Excerpted passage start

Despite Valuable Brand Equity, Revenues are Falling
Last year, we published a Quaker brand strategy case study. Since then, this valuable equity has underperformed in the market, despite considerable strength with consumers. Our Quaker brand strategy case study update provides insight into how the brand came to be struggling.
Quaker Foods North America (QFNA) recently posted 21% organic unit volume declines compared with a year ago. QFNA revenues fell 6%, from $1.298 billion through 6/13/20 to $1.221 billion in 6/12/21, while operating profit fell 19% to $278 million. Recognizing that all of QFNA is not Quaker-branded, it remains the case that Quaker-branded products drive a large portion of QFNA’s business performance.
Forbes has called Quaker Foods North America “the biggest drag on PEP’s revenue growth,” while Frito-Lay snacks are touted as “surging.” Despite the strength of the Quaker brand, QFNA’s fit in the PepsiCo’s portfolio is questionable over the long term, given these observations and the recent performance.
The recent 2021 declines reverse the growth that Quaker achieved during the stay-at-home elevated grocery demand of 2020. For full year 2020, Quaker’s organic revenue growth was 11%.
“Quaker’s (2020) growth has been driven by strong execution against the elevated demand needs for at-home breakfast and dinner occasions during 2020.”
As background, quantitatively, Quaker has a brand equity that is dominant on trust, health and taste across the generations. The brand has the ability to extend into a wide range of product categories. Currently, the website touts 177 products in the following areas:
- Hot cereals – 80 products
- Cold cereals – 29 products
- Snacks – 27 products
- Rice snacks – 23 products
- Real Medleys (a sub-brand of Quaker) – 10 products
- Other products (barley, corn meal mixes, breakfast cookies, biscuits) – 8 products
Quaker Brand Strategy Case Study: New Products and Innovation
With its strong heritage in oatmeal and health, the Quaker brand has untapped potential to move into a number of other categories, and PepsiCo has chosen to enter oat milk and yogurt with the Quaker brand. Quaker appears a natural to enter the fast growing oat milk category, and Quaker Oat Beverage was launched in January 2019. Despite the brand strategy fit, the product was discontinued in November 2019 for a number of reasons. Earlier, the Quaker brand extended into yogurt with Muller Quaker Dairy with the partnership dissolved in December 2015.

Excerpted passage end
Extracted records start

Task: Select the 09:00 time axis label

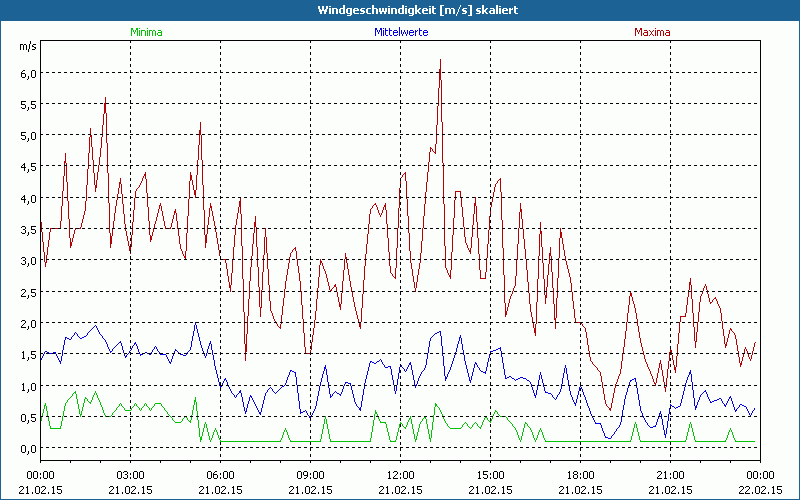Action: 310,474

Extracted records end
Extracted records start

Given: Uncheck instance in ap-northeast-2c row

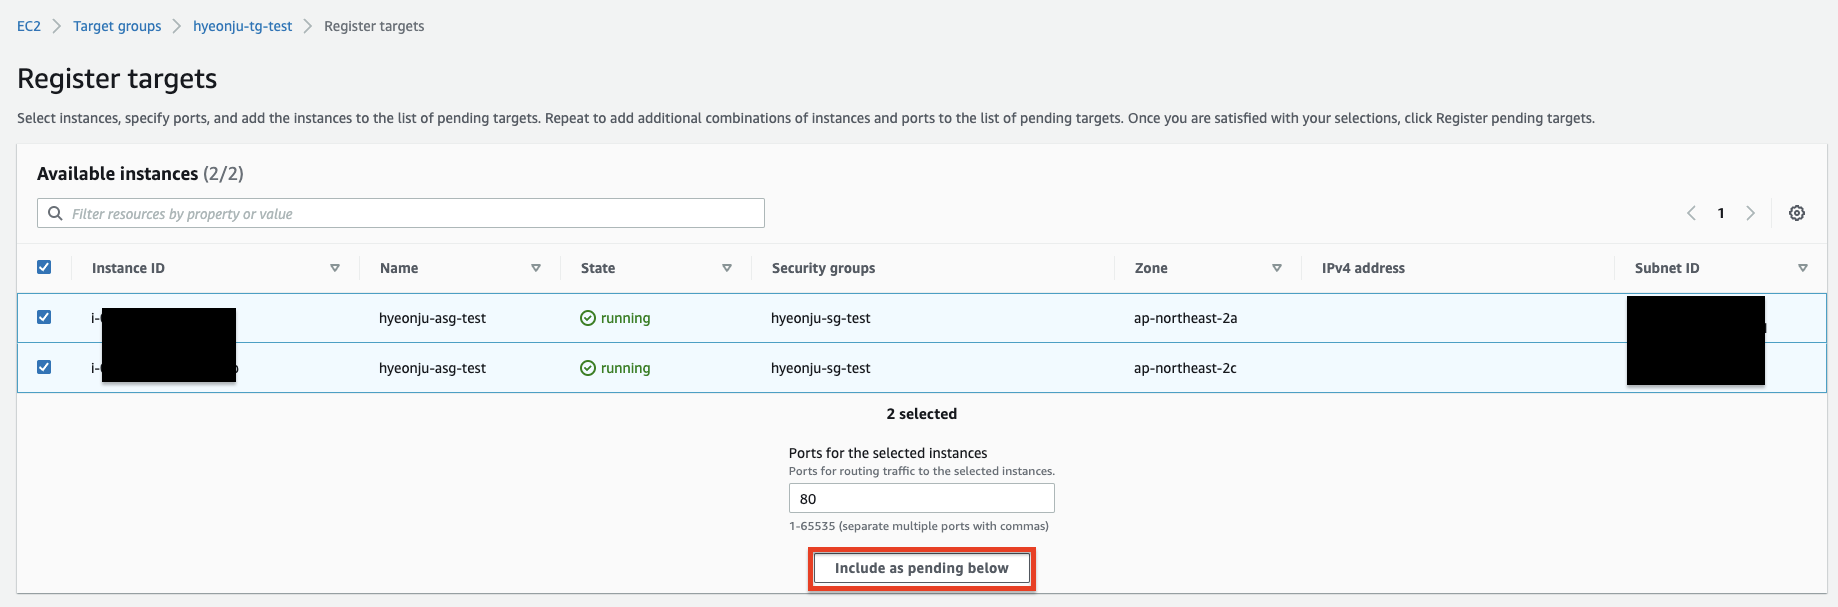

Extracted records end

Problems
• 1. Transcribe the Quaker brand case study word for word, starting at "Despite Valuable Brand" and ending at "to be struggling.".
• 2. Answer these questions using the Quaker brand case study:
(a) By what percentage did QFNA revenues fall?
(b) In what month and year was Quaker Oat Beverage launched?
(c) How many hot cereal products does the website list?
• 3. Pick up the Quaker brand case study after its final sentence and keep writing it.

The replies
• 1.
Despite Valuable Brand Equity, Revenues are Falling
Last year, we published a Quaker brand strategy case study. Since then, this valuable equity has underperformed in the market, despite considerable strength with consumers. Our Quaker brand strategy case study update provides insight into how the brand came to be struggling.

• 2.
(a) 6%
(b) January 2019
(c) 80

• 3.
Innovation and new products are essential over the long term to support brand health and growth. And 2020 was an unusual year, where many new products were put on hold in order to focus on the most popular items and meet consumers’ surging demand. Recent TV advertising supported Quaker Breakfast Flats and Quaker Soft Baked Oatmeal Cookies.
Quaker Brand Strategy Case Study: In Store and Online
There is widespread agreement that in-store presence and execution with appropriate displays and price reductions are also important to support brand growth. Our visit to the local Ralphs (division of Kroger) found Quaker products in the oatmeal and bar sections often poorly-positioned on shelf, either on the lower shelves or very high above eye level. Pricing was inconsistent with a mainstream strategy, either well above competitors for a comparable product or labeled on package as a “value” brand. In the bar section, the General Mills temporary display with Cheerios, Cinnamon Trust Crunch and Honey Nut Cheerios completely blocked the Quaker Chewy shelf presence.
The smaller rice crisp section located in a different part of the store found Quaker much better-positioned on shelf.
Overall, we came away with the impression that the Quaker brand is being outmaneuvered at the store level on shelf position, displays and pricing. It may be that PepsiCo and Quaker do particularly poorly at Kroger (Ralphs), and that the brand is performing much better with other key retailers, but the 2021 sales results suggest otherwise.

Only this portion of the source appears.